= Beginning of Section =
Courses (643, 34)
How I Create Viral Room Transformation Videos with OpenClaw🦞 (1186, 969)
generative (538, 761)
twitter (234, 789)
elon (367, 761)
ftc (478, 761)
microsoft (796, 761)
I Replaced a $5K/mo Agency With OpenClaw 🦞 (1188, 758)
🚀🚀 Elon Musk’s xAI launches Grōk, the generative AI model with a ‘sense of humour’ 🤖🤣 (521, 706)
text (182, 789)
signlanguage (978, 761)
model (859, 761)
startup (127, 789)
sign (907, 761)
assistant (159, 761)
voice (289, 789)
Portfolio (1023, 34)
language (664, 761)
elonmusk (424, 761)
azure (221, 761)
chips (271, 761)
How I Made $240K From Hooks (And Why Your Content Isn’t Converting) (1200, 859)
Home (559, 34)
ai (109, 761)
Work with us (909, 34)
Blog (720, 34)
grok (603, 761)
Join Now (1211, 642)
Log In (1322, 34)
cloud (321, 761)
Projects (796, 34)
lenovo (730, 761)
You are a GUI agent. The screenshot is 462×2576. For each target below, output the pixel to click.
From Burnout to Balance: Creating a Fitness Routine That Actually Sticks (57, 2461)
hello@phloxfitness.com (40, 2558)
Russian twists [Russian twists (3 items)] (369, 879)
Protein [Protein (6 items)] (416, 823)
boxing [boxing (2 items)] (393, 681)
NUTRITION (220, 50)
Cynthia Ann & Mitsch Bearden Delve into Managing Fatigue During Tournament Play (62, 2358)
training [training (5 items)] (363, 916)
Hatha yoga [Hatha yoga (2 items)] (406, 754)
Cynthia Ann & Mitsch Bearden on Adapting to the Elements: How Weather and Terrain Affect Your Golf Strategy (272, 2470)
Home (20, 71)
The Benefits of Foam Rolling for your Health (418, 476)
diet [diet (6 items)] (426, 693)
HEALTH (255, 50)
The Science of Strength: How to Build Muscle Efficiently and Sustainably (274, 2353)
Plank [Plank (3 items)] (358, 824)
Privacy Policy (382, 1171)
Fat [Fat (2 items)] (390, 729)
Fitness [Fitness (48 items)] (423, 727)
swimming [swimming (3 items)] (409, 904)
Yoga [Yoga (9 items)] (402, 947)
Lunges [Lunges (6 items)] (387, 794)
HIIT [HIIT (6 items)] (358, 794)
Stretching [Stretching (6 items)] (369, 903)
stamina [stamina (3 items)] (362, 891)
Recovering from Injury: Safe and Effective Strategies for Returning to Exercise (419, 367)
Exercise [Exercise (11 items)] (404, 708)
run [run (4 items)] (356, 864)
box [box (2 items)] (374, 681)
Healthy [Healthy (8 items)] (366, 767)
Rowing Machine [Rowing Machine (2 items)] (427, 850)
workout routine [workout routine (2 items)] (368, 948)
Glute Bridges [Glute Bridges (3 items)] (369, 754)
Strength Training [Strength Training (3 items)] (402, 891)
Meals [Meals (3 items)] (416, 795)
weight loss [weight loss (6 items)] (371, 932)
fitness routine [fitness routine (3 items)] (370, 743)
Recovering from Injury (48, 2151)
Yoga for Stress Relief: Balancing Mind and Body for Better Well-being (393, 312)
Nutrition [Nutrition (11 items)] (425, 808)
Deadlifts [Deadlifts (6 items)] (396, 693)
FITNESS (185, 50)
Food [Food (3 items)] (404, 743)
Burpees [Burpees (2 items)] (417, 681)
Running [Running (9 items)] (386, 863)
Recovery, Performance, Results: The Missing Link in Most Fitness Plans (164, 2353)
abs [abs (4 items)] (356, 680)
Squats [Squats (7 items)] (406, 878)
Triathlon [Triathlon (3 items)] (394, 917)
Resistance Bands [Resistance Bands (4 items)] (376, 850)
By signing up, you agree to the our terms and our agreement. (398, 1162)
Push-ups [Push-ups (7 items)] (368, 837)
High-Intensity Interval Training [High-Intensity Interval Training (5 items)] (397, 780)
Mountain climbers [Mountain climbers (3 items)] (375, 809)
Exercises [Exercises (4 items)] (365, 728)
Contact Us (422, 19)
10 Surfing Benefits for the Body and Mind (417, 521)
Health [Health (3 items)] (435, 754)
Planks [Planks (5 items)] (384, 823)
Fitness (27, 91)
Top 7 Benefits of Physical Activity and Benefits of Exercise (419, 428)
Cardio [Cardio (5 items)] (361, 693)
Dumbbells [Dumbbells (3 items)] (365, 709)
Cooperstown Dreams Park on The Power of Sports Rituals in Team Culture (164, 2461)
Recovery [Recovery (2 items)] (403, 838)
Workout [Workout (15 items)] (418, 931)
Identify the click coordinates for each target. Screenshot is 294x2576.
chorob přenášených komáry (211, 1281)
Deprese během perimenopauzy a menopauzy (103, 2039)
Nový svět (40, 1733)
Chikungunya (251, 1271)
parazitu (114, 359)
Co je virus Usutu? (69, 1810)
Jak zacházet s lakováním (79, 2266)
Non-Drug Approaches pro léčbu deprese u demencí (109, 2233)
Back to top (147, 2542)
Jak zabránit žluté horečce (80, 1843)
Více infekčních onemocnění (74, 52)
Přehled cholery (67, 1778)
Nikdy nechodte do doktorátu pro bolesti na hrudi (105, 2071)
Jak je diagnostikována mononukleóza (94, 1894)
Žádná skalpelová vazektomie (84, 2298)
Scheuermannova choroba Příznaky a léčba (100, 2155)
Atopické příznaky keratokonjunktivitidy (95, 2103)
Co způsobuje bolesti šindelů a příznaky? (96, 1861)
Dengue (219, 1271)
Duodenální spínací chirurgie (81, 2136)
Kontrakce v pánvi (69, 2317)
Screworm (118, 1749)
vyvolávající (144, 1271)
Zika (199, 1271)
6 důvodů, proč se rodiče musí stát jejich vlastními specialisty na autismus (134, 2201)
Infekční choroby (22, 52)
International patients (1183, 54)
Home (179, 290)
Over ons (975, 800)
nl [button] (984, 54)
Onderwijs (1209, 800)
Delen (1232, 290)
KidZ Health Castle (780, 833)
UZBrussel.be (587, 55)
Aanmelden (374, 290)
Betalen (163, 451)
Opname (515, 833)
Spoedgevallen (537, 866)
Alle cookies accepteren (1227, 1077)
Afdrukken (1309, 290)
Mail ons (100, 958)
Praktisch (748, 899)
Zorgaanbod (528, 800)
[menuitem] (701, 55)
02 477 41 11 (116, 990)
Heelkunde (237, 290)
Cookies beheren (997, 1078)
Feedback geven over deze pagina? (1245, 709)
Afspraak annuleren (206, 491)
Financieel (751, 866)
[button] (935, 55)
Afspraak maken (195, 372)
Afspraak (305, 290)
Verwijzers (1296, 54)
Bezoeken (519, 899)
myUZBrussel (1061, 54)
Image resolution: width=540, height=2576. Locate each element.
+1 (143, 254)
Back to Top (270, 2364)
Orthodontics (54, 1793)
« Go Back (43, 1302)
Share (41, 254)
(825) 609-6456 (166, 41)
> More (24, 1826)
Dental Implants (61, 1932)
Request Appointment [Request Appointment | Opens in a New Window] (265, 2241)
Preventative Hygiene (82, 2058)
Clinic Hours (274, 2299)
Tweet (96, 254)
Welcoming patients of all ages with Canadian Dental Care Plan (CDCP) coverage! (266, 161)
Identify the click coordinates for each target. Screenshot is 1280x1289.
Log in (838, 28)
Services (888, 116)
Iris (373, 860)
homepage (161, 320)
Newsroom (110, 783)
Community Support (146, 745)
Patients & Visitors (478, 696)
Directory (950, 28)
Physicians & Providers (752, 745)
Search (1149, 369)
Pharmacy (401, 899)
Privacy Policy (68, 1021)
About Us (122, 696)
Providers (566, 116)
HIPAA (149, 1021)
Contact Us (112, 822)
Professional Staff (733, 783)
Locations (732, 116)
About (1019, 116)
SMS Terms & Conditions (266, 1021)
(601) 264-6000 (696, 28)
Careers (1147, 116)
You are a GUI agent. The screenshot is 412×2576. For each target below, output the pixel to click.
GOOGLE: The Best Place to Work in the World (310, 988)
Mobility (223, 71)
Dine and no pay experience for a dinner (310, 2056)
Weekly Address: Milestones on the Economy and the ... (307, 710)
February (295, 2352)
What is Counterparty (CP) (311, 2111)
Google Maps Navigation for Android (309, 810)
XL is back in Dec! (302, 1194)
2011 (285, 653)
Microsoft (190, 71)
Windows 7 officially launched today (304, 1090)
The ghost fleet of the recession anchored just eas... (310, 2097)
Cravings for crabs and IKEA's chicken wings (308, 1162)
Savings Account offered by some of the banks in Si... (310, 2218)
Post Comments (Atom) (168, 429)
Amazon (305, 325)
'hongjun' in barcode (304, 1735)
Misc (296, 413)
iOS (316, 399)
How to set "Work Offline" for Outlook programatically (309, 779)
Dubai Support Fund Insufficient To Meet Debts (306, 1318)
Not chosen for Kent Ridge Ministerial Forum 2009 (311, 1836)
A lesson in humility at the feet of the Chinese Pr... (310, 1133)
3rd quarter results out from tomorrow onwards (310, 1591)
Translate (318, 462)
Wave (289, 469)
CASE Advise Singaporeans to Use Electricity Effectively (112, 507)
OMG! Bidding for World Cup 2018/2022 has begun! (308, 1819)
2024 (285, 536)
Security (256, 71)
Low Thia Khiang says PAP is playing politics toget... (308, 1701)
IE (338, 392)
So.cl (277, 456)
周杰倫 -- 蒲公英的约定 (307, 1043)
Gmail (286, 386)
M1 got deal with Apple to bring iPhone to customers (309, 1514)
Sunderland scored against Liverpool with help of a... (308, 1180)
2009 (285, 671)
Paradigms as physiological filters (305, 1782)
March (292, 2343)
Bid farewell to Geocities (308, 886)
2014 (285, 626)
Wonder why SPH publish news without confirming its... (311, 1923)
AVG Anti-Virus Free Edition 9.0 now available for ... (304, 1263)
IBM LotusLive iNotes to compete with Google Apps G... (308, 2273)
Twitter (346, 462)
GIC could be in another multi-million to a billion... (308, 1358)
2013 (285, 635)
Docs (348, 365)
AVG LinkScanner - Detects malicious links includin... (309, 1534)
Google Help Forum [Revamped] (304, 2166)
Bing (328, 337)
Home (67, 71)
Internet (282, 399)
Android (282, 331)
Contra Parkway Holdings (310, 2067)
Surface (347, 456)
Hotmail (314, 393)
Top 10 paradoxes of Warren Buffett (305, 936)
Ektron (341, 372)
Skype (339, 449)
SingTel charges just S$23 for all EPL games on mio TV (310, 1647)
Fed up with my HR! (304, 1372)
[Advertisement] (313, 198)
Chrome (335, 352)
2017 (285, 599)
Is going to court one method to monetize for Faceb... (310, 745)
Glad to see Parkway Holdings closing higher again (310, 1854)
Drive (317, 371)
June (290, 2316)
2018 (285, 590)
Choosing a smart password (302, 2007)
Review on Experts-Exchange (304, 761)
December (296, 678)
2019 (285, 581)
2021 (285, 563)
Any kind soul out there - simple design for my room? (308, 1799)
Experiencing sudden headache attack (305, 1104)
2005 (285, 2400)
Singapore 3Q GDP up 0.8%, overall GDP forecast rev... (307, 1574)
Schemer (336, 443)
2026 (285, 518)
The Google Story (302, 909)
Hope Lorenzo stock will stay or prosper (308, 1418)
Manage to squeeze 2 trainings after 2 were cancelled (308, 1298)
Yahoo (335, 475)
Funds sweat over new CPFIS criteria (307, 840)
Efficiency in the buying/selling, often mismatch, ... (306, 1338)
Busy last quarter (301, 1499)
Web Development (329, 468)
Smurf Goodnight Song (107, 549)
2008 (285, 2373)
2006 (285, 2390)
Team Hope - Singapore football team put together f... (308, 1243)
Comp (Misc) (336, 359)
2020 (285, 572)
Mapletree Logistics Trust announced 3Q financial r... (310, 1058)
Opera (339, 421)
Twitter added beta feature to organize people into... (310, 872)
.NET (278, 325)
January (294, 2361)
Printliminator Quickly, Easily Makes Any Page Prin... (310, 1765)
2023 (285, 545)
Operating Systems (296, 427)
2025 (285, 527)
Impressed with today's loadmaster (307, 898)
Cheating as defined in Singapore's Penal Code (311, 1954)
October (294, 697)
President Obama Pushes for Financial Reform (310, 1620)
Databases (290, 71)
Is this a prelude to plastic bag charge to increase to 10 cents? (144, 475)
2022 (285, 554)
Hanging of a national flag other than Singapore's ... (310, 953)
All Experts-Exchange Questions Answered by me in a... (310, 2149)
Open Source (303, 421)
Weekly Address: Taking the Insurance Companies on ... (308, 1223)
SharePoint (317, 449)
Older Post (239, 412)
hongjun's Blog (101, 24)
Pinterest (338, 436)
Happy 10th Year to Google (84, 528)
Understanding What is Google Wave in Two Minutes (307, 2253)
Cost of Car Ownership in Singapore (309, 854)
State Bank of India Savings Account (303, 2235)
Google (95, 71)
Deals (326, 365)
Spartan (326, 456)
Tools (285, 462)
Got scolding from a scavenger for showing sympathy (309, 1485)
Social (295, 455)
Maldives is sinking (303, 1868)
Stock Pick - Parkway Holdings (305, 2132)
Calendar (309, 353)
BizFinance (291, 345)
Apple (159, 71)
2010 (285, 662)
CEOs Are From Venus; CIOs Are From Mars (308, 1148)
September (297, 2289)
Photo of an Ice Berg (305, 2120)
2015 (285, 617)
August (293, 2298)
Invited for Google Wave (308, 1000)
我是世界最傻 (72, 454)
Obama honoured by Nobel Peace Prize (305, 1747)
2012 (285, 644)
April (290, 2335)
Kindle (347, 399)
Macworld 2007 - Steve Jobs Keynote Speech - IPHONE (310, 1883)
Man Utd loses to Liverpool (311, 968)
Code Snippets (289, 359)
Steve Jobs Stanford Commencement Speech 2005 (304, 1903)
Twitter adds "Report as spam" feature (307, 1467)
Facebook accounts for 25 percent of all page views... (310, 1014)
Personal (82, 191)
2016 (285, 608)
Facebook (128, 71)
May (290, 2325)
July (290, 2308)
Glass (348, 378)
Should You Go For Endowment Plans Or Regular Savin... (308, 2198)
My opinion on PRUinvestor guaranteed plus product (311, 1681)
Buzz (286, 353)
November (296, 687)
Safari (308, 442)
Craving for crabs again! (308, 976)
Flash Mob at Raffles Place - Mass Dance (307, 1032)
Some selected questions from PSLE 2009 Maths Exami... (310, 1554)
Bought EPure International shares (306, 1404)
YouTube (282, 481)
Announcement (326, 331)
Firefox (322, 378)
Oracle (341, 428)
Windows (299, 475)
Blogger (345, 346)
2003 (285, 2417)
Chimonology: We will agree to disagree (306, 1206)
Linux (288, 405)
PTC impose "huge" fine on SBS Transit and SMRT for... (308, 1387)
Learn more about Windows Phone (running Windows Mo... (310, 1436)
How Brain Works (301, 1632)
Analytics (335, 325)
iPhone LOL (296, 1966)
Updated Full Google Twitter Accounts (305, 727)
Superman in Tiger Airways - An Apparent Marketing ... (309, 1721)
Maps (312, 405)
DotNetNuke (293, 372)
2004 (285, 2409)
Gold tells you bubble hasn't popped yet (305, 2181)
= End of Section =
_TASK BRIEF_.
Return only and exactly the lines from the one that contains "Windows (299, 475)" through the final line of the material above.

_PROBLEM SOLUTION_.
Windows (299, 475)
Blogger (345, 346)
2003 (285, 2417)
Chimonology: We will agree to disagree (306, 1206)
Linux (288, 405)
PTC impose "huge" fine on SBS Transit and SMRT for... (308, 1387)
Learn more about Windows Phone (running Windows Mo... (310, 1436)
How Brain Works (301, 1632)
Analytics (335, 325)
iPhone LOL (296, 1966)
Updated Full Google Twitter Accounts (305, 727)
Superman in Tiger Airways - An Apparent Marketing ... (309, 1721)
Maps (312, 405)
DotNetNuke (293, 372)
2004 (285, 2409)
Gold tells you bubble hasn't popped yet (305, 2181)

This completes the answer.